Day 3 SXSW Sydney recap. Conference time warp has fully set in. It feels like that period between Christmas and New Years.
First up was Tackling the Employee AI Trust Gap, with: Aliza Knox, Helen Mayhew, Netta Efron and Mary-Anne Williams AAAI (Fellow) FTSE FACS
We were reminded, new tech ain't a new phenomenon, and people have been afraid of other emerging technologies in the past.
We explored the good applications and the bad, including my favourite dooms-day scenario from Netta: that AI might predict disengagement before it emerges — good because it makes it actionable.

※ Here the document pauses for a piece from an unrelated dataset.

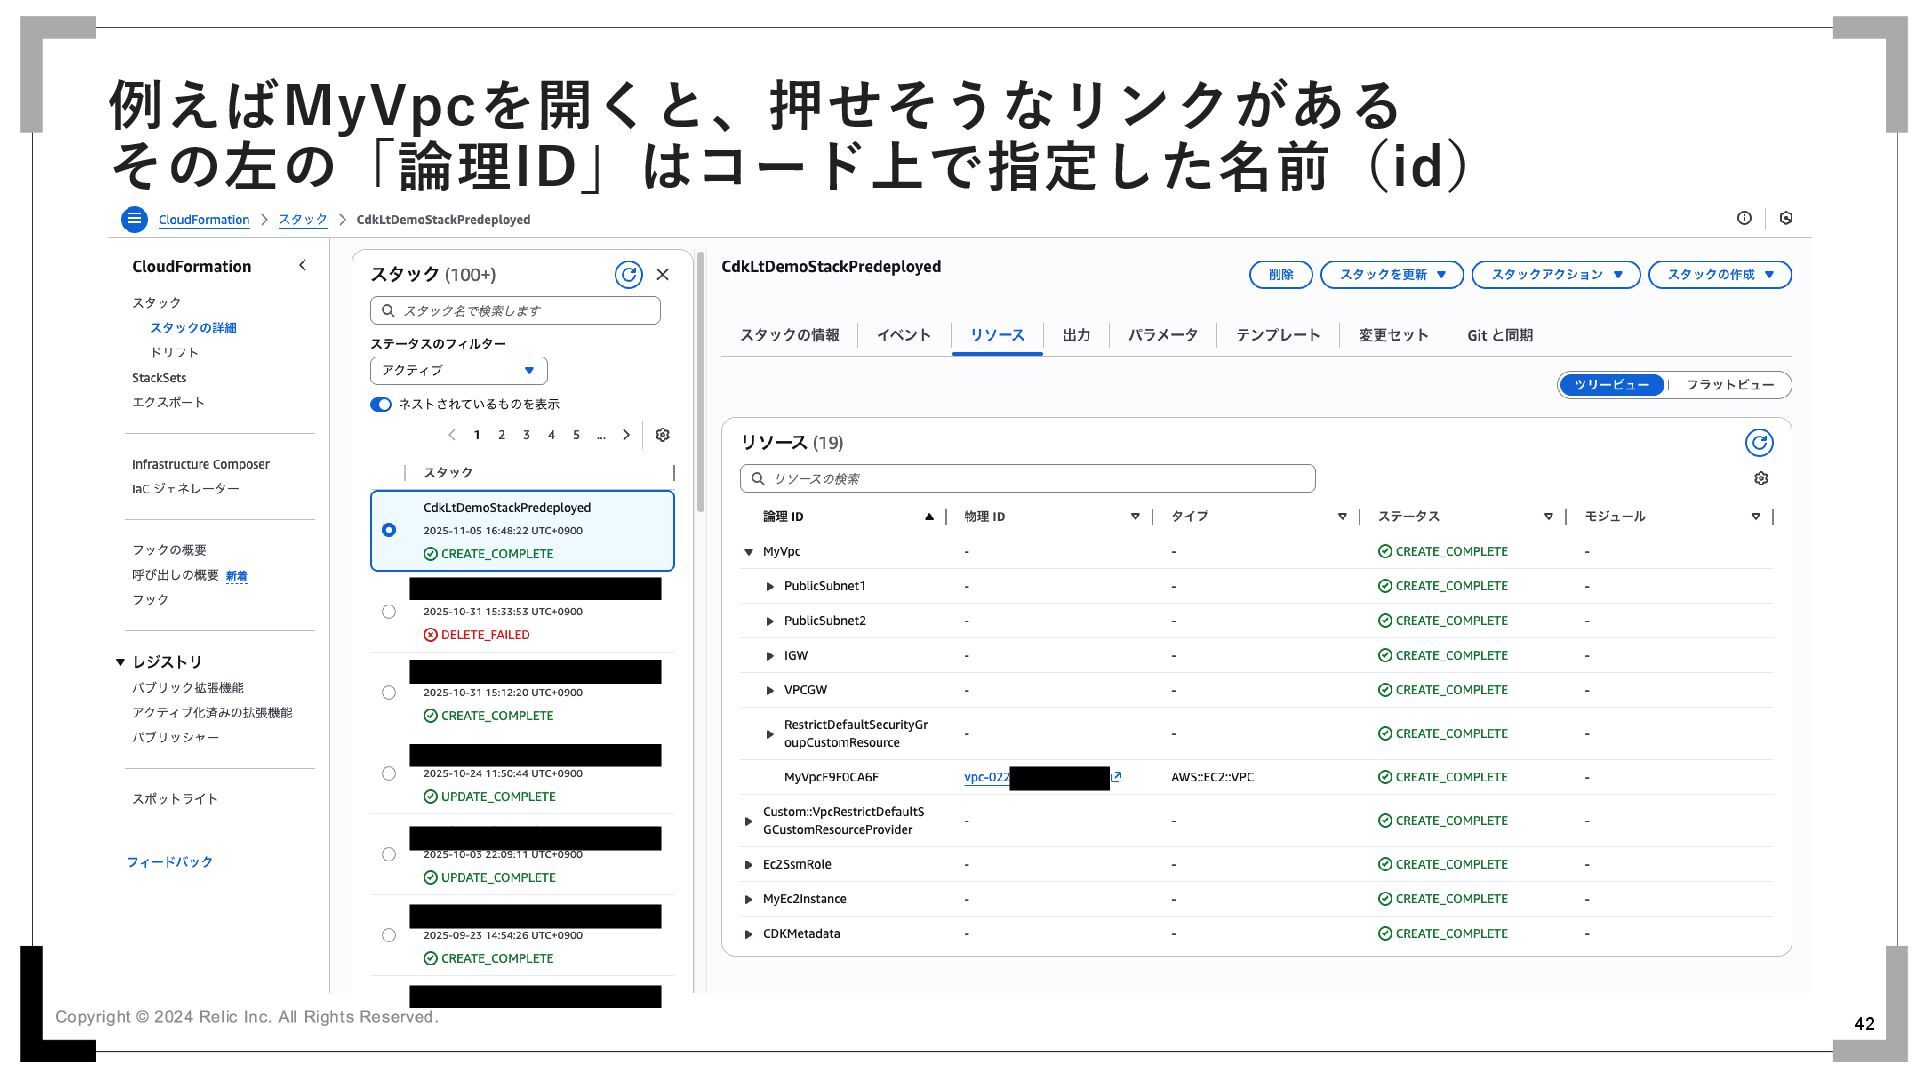Open the active status filter dropdown
This screenshot has width=1920, height=1080.
[458, 371]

But if companies (looking at you, US) decide to, maybe they'll say buh-bye when they predict you're about to fall off the wagon. Glum.
Another rarely discussed aspect is what happens to all the capacity we get back from AI?
• Does it go to the bottom line (i.e. redundancies or lumping more work on people), or
• Does it go back to people to have more time to themselves (a-la 4-day work week).
Dovetailed with a previous session on AI taking away all the mindless tasks, leaving people with the more complex ones = compounding burnout 😬
Second session was Embracing Healthy Conflict with @amyegallow
Amy ran through a bunch of practical tactics to help any team do healthy conflict.
Probably most insightful for me was depersonalising conflict by naming it. Giving it a label (like speed vs quality) and discuss the conflict on those terms instead of personalising it by saying "Jenny wants to f*ck the project by ignoring quality", or that "Timmy can't ship because he's actually a sloth".
Lastly was: Don't Sleep on Sleep.
Here we heard from Matteo Franceschetti, Olympian Shayna Jack OLY, and my new favourite scientist Dr Jemma King PhD, who was like a cool Aussie version of Andrew Huberman (in all the most positive ways).
Full disclosure, I'm a happy EightSleep customer.
I've known sleep was important for a while (see above, eight sleep owner), but it was cool hearing more of the science behind it.
Sleep deprivation has undergone a real brand change from being a macho thing, to now CEO's opting out of making critical decisions on days they know they've had a bad sleep. A good shift.
Science shows that sleep deprivation is like being drunk. Not great for high stress environments where you're required to make critical decisions.
A lot of the rest of the session was spent focusing on tips around preparing for sleep and driving great sleep outcomes, such as diet (minimal carbs/protein before bed), to the practice of cognitive shuffling (google it).
Glad I packed comfy shoes because I'm hitting my steps. Proof attached for the non-believers.
I need jaw pedometer to count the 5,000% uptick in words spoken.